Natürlich ist Röhrl darüber nicht glücklich. Würde er etwas ändern? "Nein. Wenn mich die Leute fragen, ob es einen neuen GT3 gibt, und ich weiß, dass Porsche daran arbeitet, dann lüge ich denen nicht ins Gesicht. Ich kann das nicht." Für Porsche ist das sicher nicht immer einfach. Dass die Firma einen Menschen wie Röhrl aushält, ist nicht selbstverständlich. Zuletzt gab es Anfang letzten Jahres Ärger wegen seiner Nebenbeschäftigung als Cheftester bei der österreichischen "Kleinen Zeitung". Röhrl hatte dort den Mazda MX5 in einem Fahrbericht gefeiert. Dass ihr Repräsentant ein Konkurrenzprodukt lobt, schien bei manchen PR-Leuten in der Porsche-Zentrale in Zuffenhausen Fracksausen zu verursachen.
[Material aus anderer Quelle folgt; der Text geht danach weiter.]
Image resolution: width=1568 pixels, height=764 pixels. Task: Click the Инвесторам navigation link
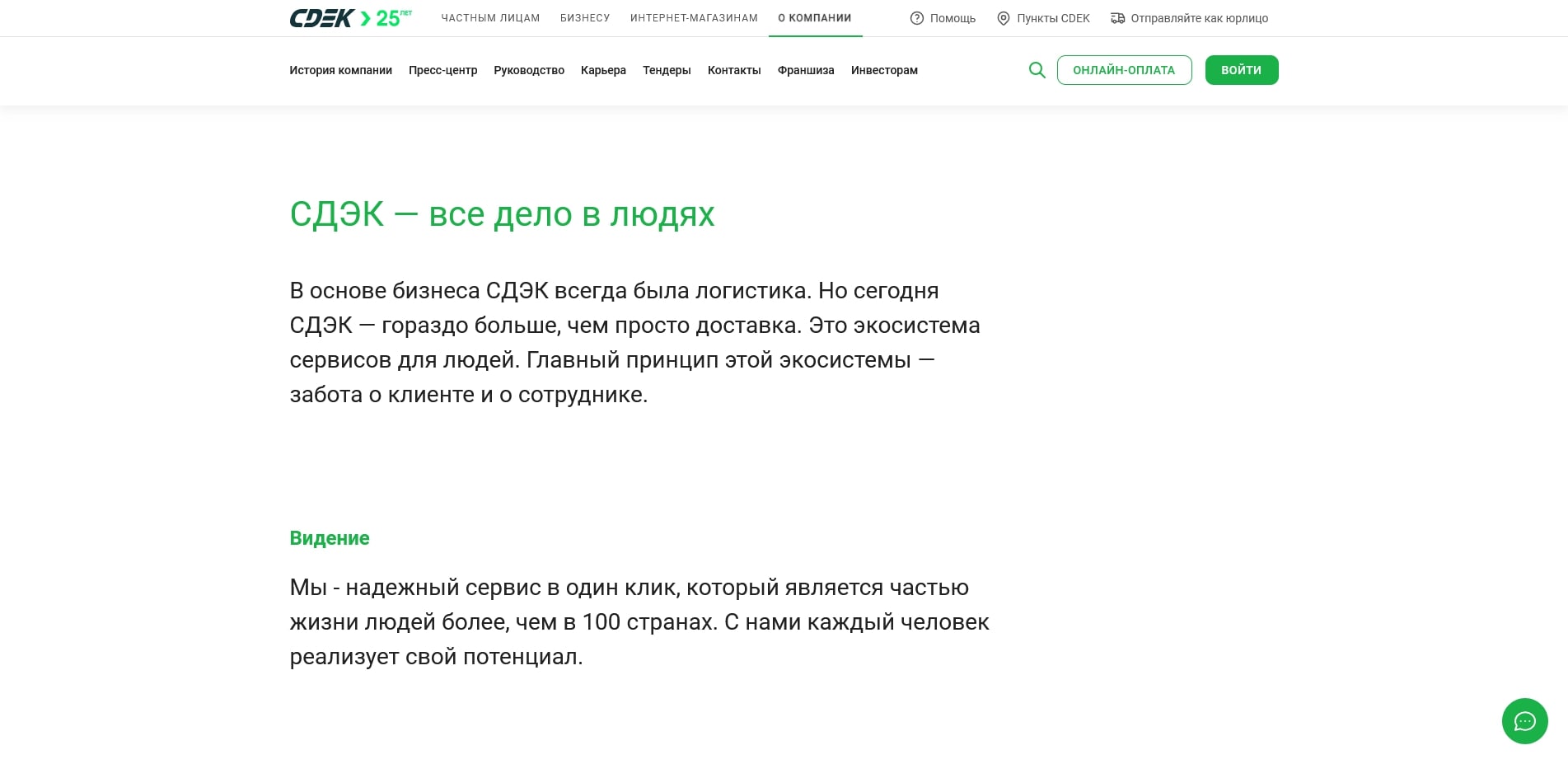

Die Antwort war typisch Röhrl: Der Mazda sei ein tolles Auto und falls er das nicht schreiben dürfe, würde er bei Porsche den Dienst quittieren. "Danach habe ich nie wieder was von der Sache gehört", sagt Röhrl.

Röhrl und seine Beifahrerin fürs Leben: Frau Monika

Röhrl und seine Beifahrerin fürs Leben: Frau Monika

Foto: Mcklein

Es ist diese Geradlinigkeit, die heute selten geworden ist und wegen der man Walter Röhrl zum Geburtstag gratulieren möchte. Sportler werden schnell als Idole gefeiert. Oft sind sie das vor allem in Bezug auf ihren sportlichen Erfolg. Walter Röhrl ist auch als Mensch eine bemerkenswerte Persönlichkeit. Weil er trotz aller Erfolge, trotz aller anscheinend überirdischer Leistungen nicht die Bodenhaftung verloren hat. Weil er auf eine fast kauzige Art sparsam ist und das auch offen zugibt ("Ich würde eher verdursten, als eine überteuerte Flasche Wasser an der Tankstelle zu kaufen."). Weil er höflich ist ("Röhrl, bitte?"). Und weil er selbstbewusst und selbstreflektiert zugleich ist.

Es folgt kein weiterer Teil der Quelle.